Make tokenization more deterministic #10876

crusaderky · 2024-01-30T15:32:01Z

Cut-down variant of #10808, without the more problematic changes about normalize_object and normalize_callable

Thoroughly test tokenize idempotency and determinism (same output after a pickle roundtrip)
Tougher tests in general
Avoid ambiguity between collections
Deterministic tokenization for collections containing circular references
Better tokenization for dataclasses, numpy objects, and sparse matrices

This PR changes all tokens. Expect downstream tests that assert vs. hardcoded dask keys to fail.

github-actions · 2024-01-30T16:44:11Z

Unit Test Results

See test report for an extended history of previous test failures. This is useful for diagnosing flaky tests.

15 files ± 0 15 suites ±0 3h 21m 28s ⏱️ -50s
12 987 tests + 1 12 058 ✅ + 2 929 💤 ± 0 0 ❌ - 1
160 492 runs +15 143 983 ✅ +32 16 509 💤 - 16 0 ❌ - 1

Results for commit 052d1cf. ± Comparison against base commit 97f47b4.

This pull request removes 13 and adds 14 tests. Note that renamed tests count towards both.

dask.tests.test_delayed ‑ test_name_consistent_across_instances
dask.tests.test_tokenize ‑ test_normalize_function_dataclass_field_no_repr
dask.tests.test_tokenize ‑ test_tokenize_datetime_date
dask.tests.test_tokenize ‑ test_tokenize_dense_sparse_array[bsr]
dask.tests.test_tokenize ‑ test_tokenize_dense_sparse_array[coo]
dask.tests.test_tokenize ‑ test_tokenize_dense_sparse_array[csc]
dask.tests.test_tokenize ‑ test_tokenize_dense_sparse_array[csr]
dask.tests.test_tokenize ‑ test_tokenize_dense_sparse_array[dia]
dask.tests.test_tokenize ‑ test_tokenize_dense_sparse_array[lil]
dask.tests.test_tokenize ‑ test_tokenize_function_cloudpickle
…

dask.tests.test_delayed ‑ test_deterministic_name
dask.tests.test_tokenize ‑ test_check_tokenize
dask.tests.test_tokenize ‑ test_empty_numpy_array
dask.tests.test_tokenize ‑ test_tokenize_callable_class
dask.tests.test_tokenize ‑ test_tokenize_circular_recursion
dask.tests.test_tokenize ‑ test_tokenize_dataclass_field_no_repr
dask.tests.test_tokenize ‑ test_tokenize_datetime_date[other0]
dask.tests.test_tokenize ‑ test_tokenize_datetime_date[other1]
dask.tests.test_tokenize ‑ test_tokenize_datetime_date[other2]
dask.tests.test_tokenize ‑ test_tokenize_local_functions
…

♻️ This comment has been updated with latest results.
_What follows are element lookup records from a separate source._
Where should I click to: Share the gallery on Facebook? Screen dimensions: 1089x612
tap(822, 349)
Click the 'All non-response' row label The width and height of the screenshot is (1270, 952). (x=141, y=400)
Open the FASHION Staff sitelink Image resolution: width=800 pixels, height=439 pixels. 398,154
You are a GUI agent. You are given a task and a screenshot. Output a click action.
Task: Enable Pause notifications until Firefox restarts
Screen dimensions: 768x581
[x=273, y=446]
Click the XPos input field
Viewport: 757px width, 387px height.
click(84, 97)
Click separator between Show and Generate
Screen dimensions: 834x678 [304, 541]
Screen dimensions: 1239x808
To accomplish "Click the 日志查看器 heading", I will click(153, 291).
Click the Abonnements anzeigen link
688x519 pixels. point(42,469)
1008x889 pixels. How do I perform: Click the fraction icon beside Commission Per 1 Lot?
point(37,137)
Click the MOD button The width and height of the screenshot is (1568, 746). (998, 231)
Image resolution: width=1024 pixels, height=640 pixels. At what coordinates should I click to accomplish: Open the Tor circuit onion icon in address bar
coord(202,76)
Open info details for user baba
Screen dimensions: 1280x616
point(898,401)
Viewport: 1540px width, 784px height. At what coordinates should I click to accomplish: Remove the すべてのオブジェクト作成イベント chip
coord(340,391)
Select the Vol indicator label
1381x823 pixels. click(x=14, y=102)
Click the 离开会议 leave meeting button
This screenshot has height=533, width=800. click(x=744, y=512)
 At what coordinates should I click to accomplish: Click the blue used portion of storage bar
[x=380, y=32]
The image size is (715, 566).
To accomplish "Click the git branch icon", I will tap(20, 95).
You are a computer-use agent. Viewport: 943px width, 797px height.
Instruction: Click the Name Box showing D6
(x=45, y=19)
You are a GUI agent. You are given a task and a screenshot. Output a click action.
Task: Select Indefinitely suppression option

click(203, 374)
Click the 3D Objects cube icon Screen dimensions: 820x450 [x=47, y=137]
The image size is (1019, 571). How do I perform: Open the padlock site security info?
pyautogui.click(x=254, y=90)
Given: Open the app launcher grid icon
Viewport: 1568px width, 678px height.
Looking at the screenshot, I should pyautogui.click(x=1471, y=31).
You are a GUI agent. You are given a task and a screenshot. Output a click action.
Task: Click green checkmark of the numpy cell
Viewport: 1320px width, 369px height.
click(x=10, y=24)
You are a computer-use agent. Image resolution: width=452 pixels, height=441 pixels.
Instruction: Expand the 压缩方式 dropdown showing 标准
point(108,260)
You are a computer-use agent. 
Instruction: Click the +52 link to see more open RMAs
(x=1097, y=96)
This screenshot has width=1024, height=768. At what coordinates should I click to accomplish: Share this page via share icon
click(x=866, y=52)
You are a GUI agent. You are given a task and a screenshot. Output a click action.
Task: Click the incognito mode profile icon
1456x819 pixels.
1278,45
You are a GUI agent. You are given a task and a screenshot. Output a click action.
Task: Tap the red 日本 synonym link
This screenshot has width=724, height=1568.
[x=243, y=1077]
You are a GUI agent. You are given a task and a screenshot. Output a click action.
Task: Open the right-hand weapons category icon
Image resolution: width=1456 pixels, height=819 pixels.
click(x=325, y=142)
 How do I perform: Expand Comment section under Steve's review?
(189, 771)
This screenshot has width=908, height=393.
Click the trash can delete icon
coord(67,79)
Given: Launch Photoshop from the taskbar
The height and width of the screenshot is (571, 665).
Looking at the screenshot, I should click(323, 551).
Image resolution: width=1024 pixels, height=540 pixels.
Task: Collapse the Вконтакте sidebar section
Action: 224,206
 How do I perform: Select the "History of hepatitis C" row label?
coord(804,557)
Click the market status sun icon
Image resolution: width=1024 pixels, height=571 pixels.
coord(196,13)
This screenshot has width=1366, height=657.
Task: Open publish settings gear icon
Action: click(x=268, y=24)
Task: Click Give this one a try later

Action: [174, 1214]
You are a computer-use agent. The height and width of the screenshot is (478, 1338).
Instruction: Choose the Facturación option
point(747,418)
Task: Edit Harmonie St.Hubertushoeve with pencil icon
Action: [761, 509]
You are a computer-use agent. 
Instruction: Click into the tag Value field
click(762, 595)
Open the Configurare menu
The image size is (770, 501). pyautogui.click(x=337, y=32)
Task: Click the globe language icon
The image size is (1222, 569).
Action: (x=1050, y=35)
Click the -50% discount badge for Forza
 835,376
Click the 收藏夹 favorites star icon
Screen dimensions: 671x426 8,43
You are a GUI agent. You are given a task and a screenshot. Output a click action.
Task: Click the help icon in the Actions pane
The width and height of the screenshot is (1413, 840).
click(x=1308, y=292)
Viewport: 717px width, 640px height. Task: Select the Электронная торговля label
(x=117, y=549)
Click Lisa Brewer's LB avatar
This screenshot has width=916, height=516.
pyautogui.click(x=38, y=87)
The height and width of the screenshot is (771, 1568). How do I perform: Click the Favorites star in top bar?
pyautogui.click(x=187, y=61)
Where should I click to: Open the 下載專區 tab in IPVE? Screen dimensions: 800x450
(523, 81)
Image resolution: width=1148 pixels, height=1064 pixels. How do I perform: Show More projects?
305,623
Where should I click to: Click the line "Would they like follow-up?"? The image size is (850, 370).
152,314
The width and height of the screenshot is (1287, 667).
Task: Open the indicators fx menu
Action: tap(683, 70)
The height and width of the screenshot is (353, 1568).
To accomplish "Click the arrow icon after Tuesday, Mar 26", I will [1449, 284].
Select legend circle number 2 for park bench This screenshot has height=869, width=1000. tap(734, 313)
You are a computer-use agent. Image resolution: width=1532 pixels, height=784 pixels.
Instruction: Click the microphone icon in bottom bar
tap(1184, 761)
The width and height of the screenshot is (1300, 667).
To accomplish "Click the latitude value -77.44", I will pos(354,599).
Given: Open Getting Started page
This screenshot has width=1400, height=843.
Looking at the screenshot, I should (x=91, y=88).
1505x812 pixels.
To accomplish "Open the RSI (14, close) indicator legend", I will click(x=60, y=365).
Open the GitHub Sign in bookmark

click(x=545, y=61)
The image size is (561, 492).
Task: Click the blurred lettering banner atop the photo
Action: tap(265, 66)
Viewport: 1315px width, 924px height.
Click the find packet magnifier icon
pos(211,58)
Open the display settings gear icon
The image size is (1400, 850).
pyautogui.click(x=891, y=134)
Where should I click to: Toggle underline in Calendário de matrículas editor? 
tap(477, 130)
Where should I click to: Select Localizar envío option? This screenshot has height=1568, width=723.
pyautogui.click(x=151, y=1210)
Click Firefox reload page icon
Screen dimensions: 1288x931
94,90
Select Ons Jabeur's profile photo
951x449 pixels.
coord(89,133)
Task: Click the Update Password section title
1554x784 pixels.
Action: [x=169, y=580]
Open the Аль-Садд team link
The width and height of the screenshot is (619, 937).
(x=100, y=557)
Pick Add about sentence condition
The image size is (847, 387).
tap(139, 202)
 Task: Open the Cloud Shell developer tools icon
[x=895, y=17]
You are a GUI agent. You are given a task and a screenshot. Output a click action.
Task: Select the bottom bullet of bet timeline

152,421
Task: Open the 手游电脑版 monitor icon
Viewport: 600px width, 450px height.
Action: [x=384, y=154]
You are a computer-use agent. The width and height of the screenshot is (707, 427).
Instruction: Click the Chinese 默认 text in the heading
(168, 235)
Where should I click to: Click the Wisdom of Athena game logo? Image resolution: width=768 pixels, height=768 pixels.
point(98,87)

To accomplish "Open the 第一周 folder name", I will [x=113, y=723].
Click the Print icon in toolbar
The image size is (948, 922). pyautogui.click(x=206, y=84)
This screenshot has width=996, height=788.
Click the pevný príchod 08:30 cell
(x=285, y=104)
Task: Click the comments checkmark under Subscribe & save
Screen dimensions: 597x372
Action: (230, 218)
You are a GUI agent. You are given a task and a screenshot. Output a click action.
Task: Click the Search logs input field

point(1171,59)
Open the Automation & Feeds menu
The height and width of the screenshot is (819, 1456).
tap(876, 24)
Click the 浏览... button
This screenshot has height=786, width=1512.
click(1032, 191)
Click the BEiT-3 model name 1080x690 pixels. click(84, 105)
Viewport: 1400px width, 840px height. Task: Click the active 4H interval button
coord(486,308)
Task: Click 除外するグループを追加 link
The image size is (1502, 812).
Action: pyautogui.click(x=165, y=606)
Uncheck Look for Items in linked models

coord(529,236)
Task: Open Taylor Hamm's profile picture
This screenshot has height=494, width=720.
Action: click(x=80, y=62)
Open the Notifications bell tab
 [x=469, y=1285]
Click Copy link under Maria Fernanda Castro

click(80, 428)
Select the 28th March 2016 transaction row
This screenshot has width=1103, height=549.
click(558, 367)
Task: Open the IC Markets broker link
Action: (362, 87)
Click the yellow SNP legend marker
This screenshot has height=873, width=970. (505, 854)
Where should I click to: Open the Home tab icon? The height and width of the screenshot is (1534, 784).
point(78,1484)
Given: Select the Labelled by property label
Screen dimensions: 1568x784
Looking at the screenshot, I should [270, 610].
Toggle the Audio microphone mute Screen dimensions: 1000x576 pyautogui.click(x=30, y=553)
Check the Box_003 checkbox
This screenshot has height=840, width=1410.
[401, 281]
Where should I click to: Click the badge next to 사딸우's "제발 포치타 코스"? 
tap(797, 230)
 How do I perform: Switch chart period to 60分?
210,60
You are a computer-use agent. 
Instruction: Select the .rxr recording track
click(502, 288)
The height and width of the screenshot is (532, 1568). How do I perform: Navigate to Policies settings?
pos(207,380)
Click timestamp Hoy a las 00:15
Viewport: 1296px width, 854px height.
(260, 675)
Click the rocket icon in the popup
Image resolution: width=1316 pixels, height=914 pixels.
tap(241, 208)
crusaderky · 2024-01-31T16:49:33Z

dask/base.py

+# This variable is recreated anew every time you call tokenize(). Note that this means
+# that you could call tokenize() from inside tokenize() and they would be fully
+# independent.


dask-expr actually does this. A previous version was creating the seen dict in the outermost call to _normalize_seq_func instead of in tokenize, and that was making a test in dask-expr fail.

dask/tests/test_base.py

hendrikmakait · 2024-02-06T11:44:46Z

dask/tests/test_tokenize.py

+        function_cache.clear()
+
+
+def tokenize_roundtrip(*args, idempotent=True, deterministic=None, copy=None, **kwargs):


Why is this called _roundtrip? I don't see any actual "roundtripping" in there, am I missing something?

Also, this function does a lot under the hood, I'm wondering if it would be easier to understand what's being tested if this were more explicit. This would result in significantly more test code but personally, I prefer DAMP tests over DRY ones, so I don't see this as much of a problem. If not, is there an easy way to test tokenize_roundtrip? Basically all our testing relies on it to work, so having a dedicated unit test would make me feel more comfortable.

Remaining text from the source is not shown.